Write Bloody Finals: How to Compile a Poetry Manuscript in 2 Weeks

A week ago I got out of yoga to see I had a voicemail from Meaghan Ford. Meaghan and I had both been working for Mass LEAP on Louder Than A Bomb, Mass., so I assumed she was reaching out in event-related panic, but she was actually calling to tell me that we're both finalists in the 2012 Write Bloody book contest!

This contest is incredibly competitive, and I'm pleasantly surprised and honored to have made it this far. All of the other writers who I know (or know of) are staggeringly talented, and it feels great to be in their company.

We all need to turn in a manuscript of 40 poems and a YouTube video (since all WB authors are required to perform/tour) on April 30th. 

Two weeks to come up with a manuscript and video that I'm not embarrassed by? Sure, why not.

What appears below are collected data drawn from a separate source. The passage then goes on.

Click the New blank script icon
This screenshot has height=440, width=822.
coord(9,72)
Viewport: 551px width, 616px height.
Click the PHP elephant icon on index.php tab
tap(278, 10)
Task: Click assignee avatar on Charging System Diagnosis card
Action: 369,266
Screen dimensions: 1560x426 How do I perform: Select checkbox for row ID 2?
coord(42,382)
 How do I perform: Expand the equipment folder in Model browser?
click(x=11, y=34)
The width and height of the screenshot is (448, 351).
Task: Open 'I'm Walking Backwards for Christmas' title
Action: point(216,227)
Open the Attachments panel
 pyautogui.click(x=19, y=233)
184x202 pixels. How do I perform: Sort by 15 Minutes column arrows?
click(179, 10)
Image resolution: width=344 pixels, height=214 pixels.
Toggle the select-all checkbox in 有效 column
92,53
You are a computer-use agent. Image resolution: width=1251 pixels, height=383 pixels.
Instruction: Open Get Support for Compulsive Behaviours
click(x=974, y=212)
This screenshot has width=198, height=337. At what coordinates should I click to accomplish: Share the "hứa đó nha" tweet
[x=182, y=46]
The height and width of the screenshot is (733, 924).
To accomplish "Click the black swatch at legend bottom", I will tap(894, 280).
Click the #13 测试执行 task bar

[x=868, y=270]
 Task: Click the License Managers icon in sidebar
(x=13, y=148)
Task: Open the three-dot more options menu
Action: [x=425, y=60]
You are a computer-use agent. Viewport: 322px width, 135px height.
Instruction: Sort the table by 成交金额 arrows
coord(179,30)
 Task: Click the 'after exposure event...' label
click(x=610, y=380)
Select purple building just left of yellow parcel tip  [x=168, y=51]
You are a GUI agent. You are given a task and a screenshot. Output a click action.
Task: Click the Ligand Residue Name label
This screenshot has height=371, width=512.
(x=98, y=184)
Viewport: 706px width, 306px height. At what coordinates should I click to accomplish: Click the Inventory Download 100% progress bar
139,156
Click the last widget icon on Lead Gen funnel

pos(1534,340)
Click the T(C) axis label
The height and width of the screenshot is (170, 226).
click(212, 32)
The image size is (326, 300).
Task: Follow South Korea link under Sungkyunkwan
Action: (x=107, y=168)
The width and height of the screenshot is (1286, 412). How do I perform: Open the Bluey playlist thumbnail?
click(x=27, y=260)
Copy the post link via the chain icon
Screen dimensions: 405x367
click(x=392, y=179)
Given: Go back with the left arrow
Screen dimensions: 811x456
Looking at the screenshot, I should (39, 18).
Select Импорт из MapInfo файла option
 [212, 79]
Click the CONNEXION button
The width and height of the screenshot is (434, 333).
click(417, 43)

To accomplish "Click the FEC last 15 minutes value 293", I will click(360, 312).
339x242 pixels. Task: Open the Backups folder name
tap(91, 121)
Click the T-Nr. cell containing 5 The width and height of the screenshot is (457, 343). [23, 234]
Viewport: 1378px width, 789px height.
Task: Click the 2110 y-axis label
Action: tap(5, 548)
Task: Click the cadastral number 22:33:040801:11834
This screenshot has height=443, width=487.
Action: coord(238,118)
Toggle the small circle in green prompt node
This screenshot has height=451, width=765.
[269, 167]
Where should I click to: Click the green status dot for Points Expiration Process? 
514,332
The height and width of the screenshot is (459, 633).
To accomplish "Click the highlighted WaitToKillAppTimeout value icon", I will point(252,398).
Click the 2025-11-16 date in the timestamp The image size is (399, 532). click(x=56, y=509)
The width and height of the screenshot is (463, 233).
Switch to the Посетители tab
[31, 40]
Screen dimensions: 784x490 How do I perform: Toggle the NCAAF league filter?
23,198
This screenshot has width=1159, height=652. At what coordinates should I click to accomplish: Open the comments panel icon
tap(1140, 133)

After not sleeping for three days, tossing and turning with line-edits running through my brain, I brought every non-awful poem I could find on my hard-drive over to my bff Sam Cha's house. We laid them out all over the floor and drank Old Chub while his daughters (for whom I'd brought over a cake [requested earlier via phone by Ada, age 3], and who also promptly, in frosting-induced mania, knocked the entire cake onto the floor) played the "island game," stepping and jumping between the poems as we arranged and cut and rearranged them into a whole hopefully greater than its individual parts.

tentative sections/chapters, post 6-hour chocolate cake and beer fueled ordering frenzy

Maybe it's the yoga, or maybe it's getting older, but I'm feeling pretty zen about this whole thing. No matter what, it's an honor (and encouraging) to make the Finals. I'm looking at this as a personal challenge, not a competition against other artists. I have two weeks to make what I can with what I have, something I'm proud of, that I feel represents me as an artist. It's a project, and I love projects.

One thing about the competition that makes the middle-school fat-kid in me feel a little queazy is the video component, which counts for 20% of the final score. It's rated by judges' votes, but also by how many likes it gets on YouTube. I'm confident in my performance abilities, but I was not a popular kid, so whenever anything is judged by how many people like it, my immediate bodily reaction is suffocating terror (nobody likes me! nobody will ever like me!). At least I can recognize this pattern now (maturity!), which helps to ameliorate it in itself. 

Caleb and I have a plan for a simple video, which I'll post on April 30th. All I can do is make the best thing I can, put it out, and see what happens.